Pretty girl.  Nice shot but you're right, some reflective light or fill flash would have made the image better.


----------



## bburzycki (Mar 6, 2010)

Visit CA I can handle that.....

Opinion on this shot is its fine - she is very pretty - its hard to not take a decent shot of a pretty girl.. that said - off camera strobe, or in this case a large difussion panel would make a load of good... diffused sunlight is one of the nicest light sources you can have for portrait work...The panels are not all cheap but a thin crappy bed sheet can work but i really reccomend the difussion material stretched out.

Just watch out for wind it can be much like a sail....

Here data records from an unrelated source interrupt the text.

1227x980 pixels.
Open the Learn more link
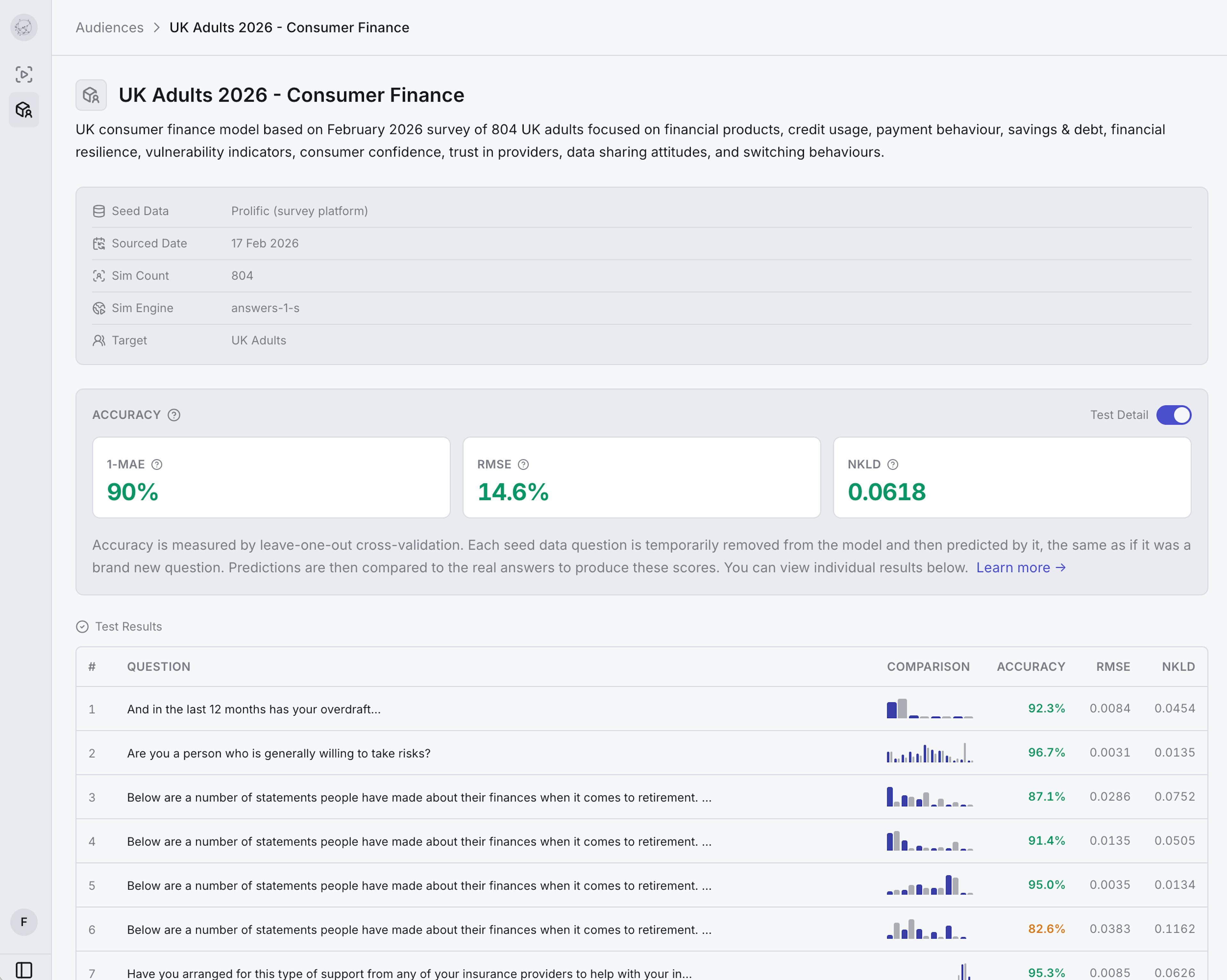pyautogui.click(x=1020, y=567)
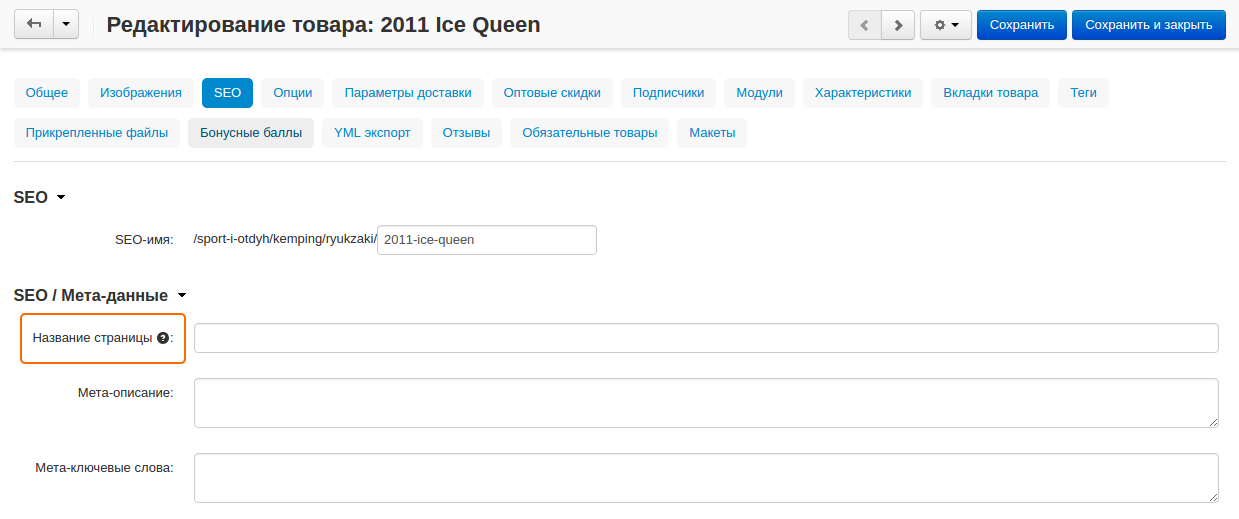
Task: Switch to the Общее tab
Action: coord(47,93)
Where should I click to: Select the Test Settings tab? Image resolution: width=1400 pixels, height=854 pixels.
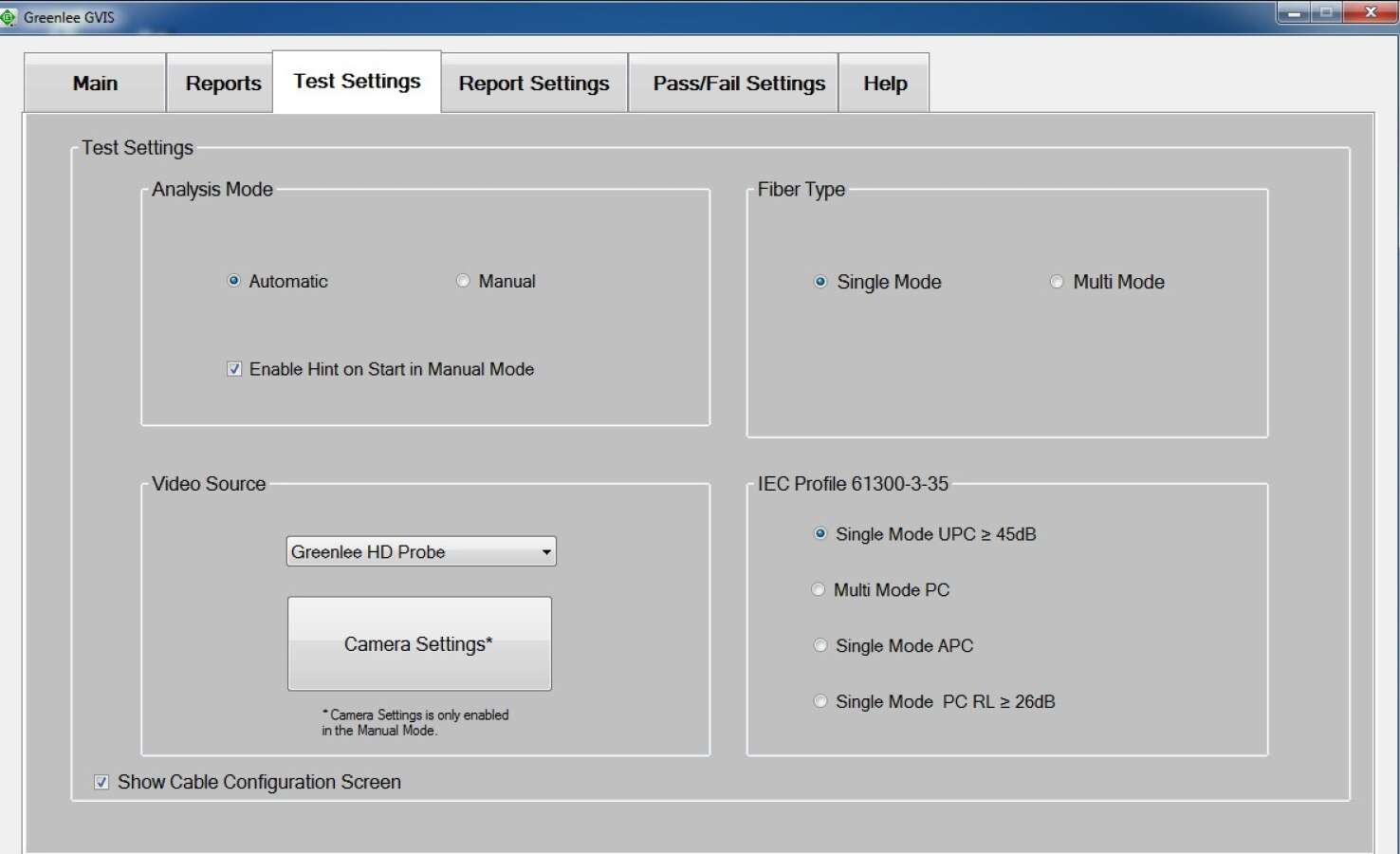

Pretty funny thou when your unknowing assistant goes for a hangliding ride..


----------



## JimmyO (Mar 6, 2010)

Lighting on face is wierd, makes her eyes look unbalanced


----------



## Live_free (Mar 10, 2010)

lucky guy..... js


----------



## burnws6 (Mar 10, 2010)

ok, better photographer here....what do you need again?


----------



## Sinister_kid (Mar 10, 2010)

Agreeing with the light issue.. and definitely on the attractiveness of the girl too.


----------



## ghache (Mar 10, 2010)

Your girlfirend is HOT!


----------



## Early (Mar 10, 2010)

You could have placed her and the camera so that the sun was more directly behind her, but that a small matter.  I like the shot.  Nice color and exposure.  And you can tell her for me that her hair looks great.


----------